Quoi qu’il en soit, il n’est pas concevable d’instaurer, en l’état, une garde partagée sur les mineurs, alors que la recourante demeure encore en foyer. Les mineurs refusant de se rendre et de dormir dans ce foyer auprès de leur mère dans le cadre du droit de visite, les conclusions de celle-ci, visant à l’instauration d’une garde partagée, ne sont pas réalistes. Ce lieu de vie n’est, en effet, pas envisageable comme lieu de vie pérenne pour élever et éduquer les mineurs, quelles que soient les capacités parentales de la mère. La mise en place d’une garde partagée, contraire en l'état à l'intérêt des mineurs, afin de permettre à la mère de trouver plus facilement un logement, n’est également pas admissible.

Les enfants ont besoin de stabilité dans leur prise en charge et leur cadre de vie, en particulier le mineur F______, lequel présente des troubles du développement, de sorte que c’est à raison que le Tribunal de protection a confié, sur mesures provisionnelles, la garde des mineurs à leur père, ce qui est dans leur intérêt.

3.             La recourante se plaint du droit de visite instauré au chiffre 2 du dispositif de l’ordonnance contestée.

3.1 Toute action doit être fondée sur un intérêt à agir, soit un intérêt digne de protection, dont l’absence doit être relevée d’office (art. 59 al. 1 et 2 let. A CPC).
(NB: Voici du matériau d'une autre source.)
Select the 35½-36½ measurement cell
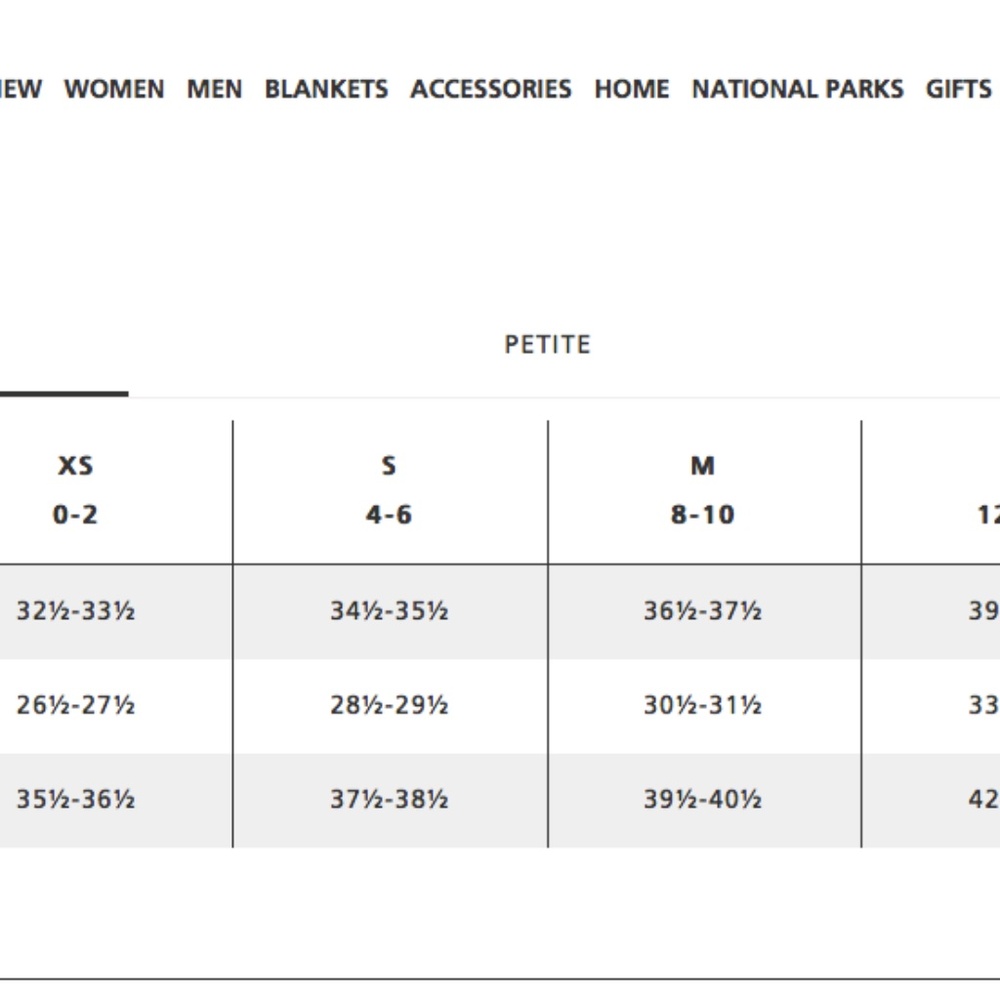Viewport: 1000px width, 1000px height. pos(75,800)
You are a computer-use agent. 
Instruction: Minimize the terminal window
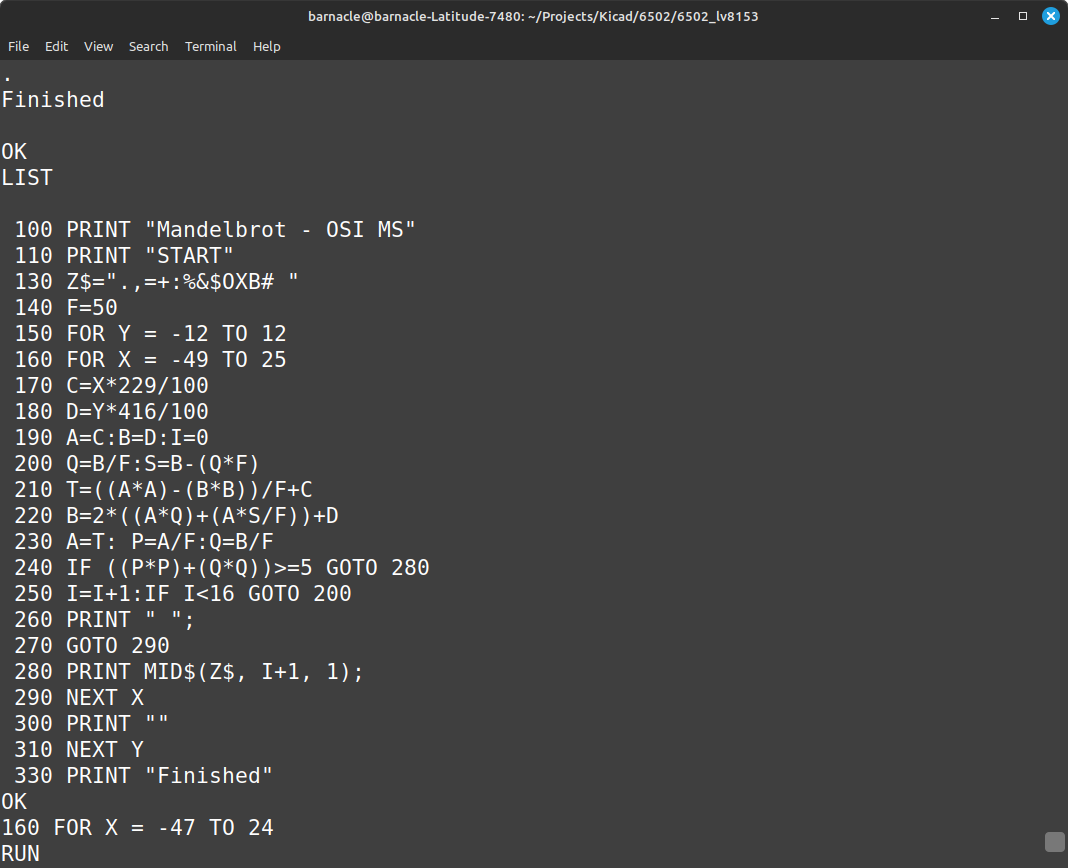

L’intérêt doit être personnel et actuel. Il n’est donné que si l’admission des conclusions du demandeur peut être d’utilité concrète au demandeur et lui éviter un dommage économique ou idéal (arrêt du Tribunal fédéral 5A_190/2019 consid. 2.1). L’intérêt à l’action, respectivement au recours, est une condition de recevabilité qui doit être remplie au moment du jugement (ATF 127 III 41 consid. 4c).

3.2 En l’espèce, dans la mesure où le Tribunal de protection a, le 3 avril 2025, soit peu après que la procédure de recours a été gardée à juger, modifié le droit de visite de la recourante, en autorisant un droit de visite d’entente entre les parties sans passage par le Point rencontre, la recourante n’a plus d’intérêt au maintien de son recours sur la question des relations personnelles entre elle et les mineurs, lequel devient sans objet sur ce point.

4.             Le recours sera intégralement rejeté.

5.             La procédure, relative à la protection de mineurs, est gratuite (art. 81 al. 1 LaCC).

Il n’est pas alloué de dépens.

* * * * *


PAR CES MOTIFS,
La Chambre de surveillance :


A la forme :

Déclare recevable le recours formé le 17 octobre 2024 par A______ contre l’ordonnance DTAE/5934/2024 rendue le 16 août 2024 par le Tribunal de protection de l’adulte et de l’enfant dans la cause C/26275/2023.

Au fond :

Le rejette.

Sur les frais :

Dit que la procédure est gratuite et qu’il n’y a pas lieu à allocation de dépens.

Siégeant :

Madame Jocelyne DEVILLE-CHAVANNE, présidente; Madame
Paola CAMPOMAGNANI et Madame Nathalie RAPP, juges; Madame
Jessica QUINODOZ , greffière.

 

 

 

 

 

 

 

 

 

Indication des voies de recours :

 

Conformément aux art. 72 ss de la loi fédérale sur le Tribunal fédéral du 17 juin 2005 (LTF; RS 173.110), la présente décision peut être portée dans les trente jours qui suivent sa notification avec expédition complète (art. 100 al. 1 LTF) par-devant le Tribunal fédéral par la voie du recours en matière civile.

 

Le recours doit être adressé au Tribunal fédéral - 1000 Lausanne 14.